◆ **THE TASK**
Please repeat, exactly and without pictures, the lines of the entries below that run from the one containing "Where should I" through the one containing "Switch to page tab 1.1".

◆ **DATA RECORDS**
........
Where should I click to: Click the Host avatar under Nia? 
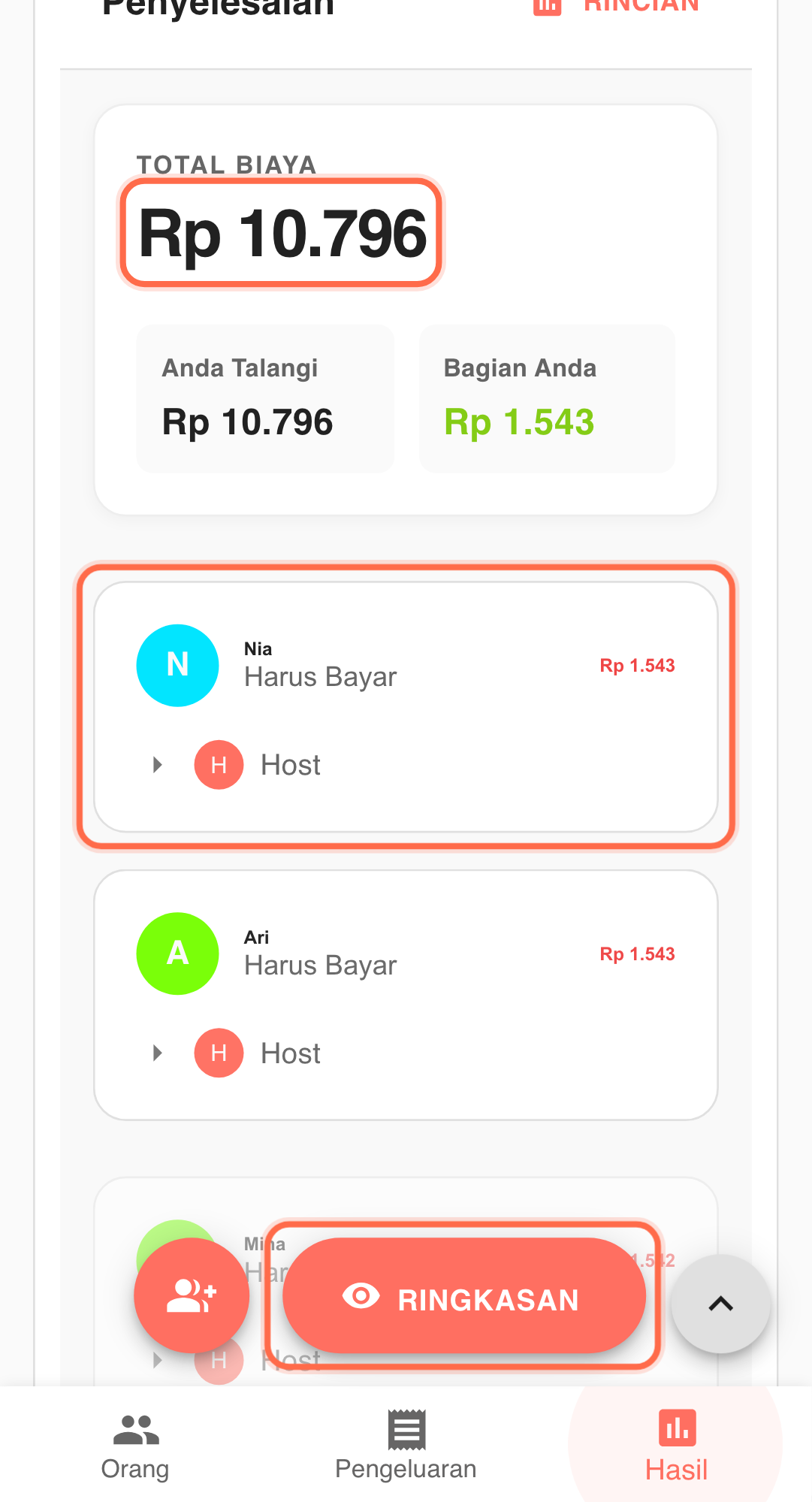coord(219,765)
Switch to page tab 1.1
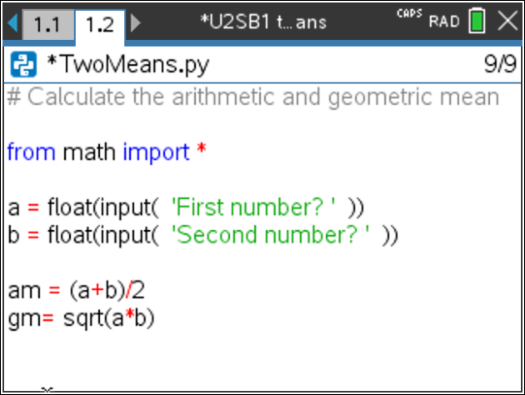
........
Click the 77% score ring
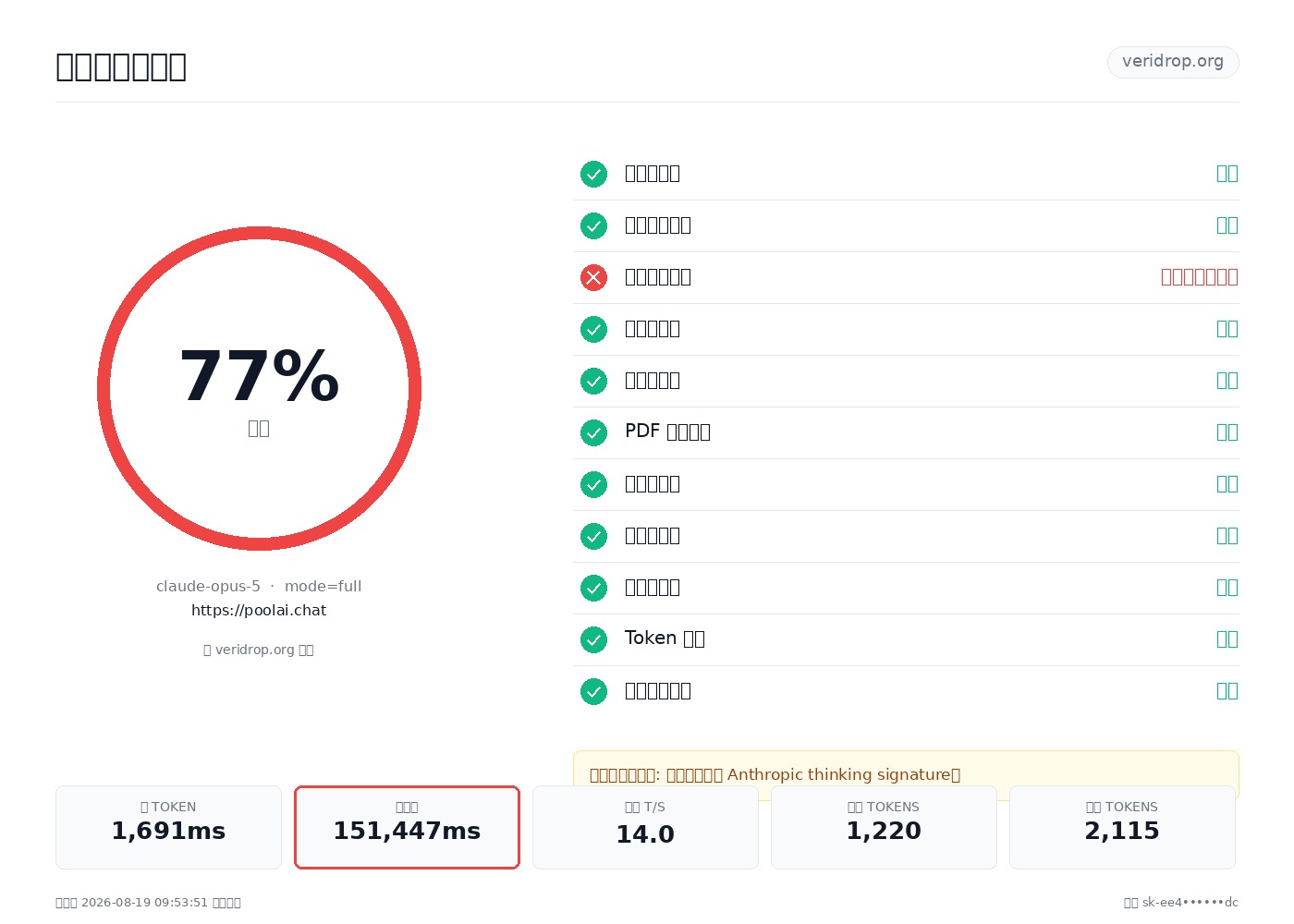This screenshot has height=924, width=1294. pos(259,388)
........
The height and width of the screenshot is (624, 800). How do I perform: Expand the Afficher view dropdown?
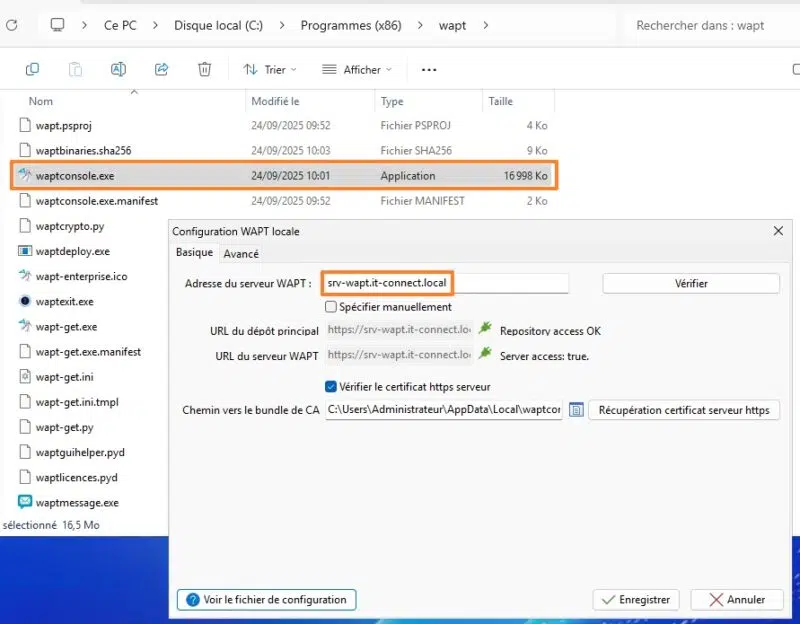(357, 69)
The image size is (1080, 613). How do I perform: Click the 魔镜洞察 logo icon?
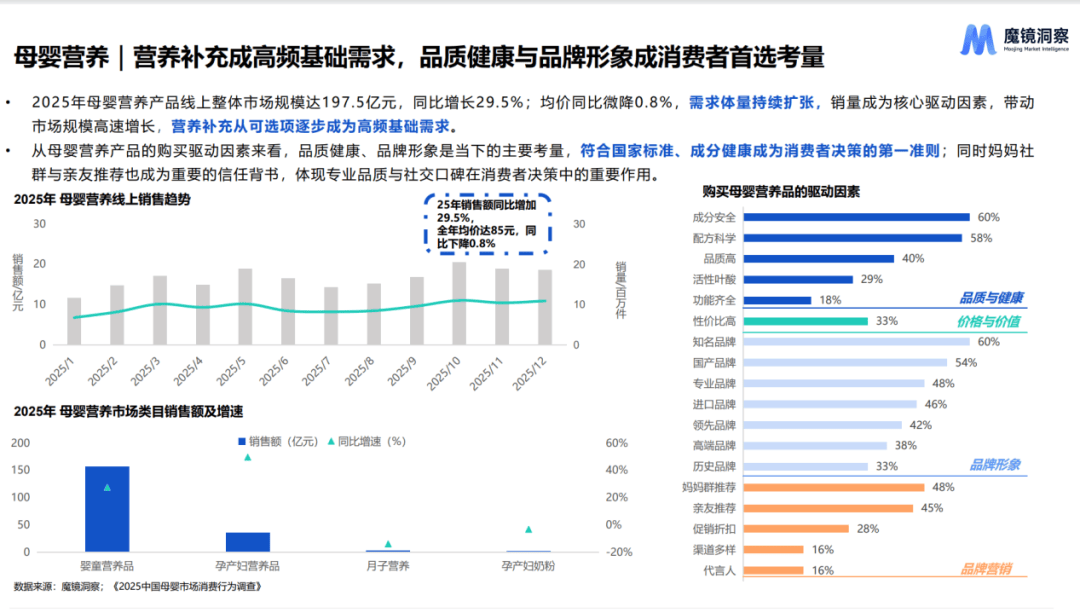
........
◆ **RESULT**
Where should I click to: Click the Host avatar under Nia? 
coord(219,765)
Switch to page tab 1.1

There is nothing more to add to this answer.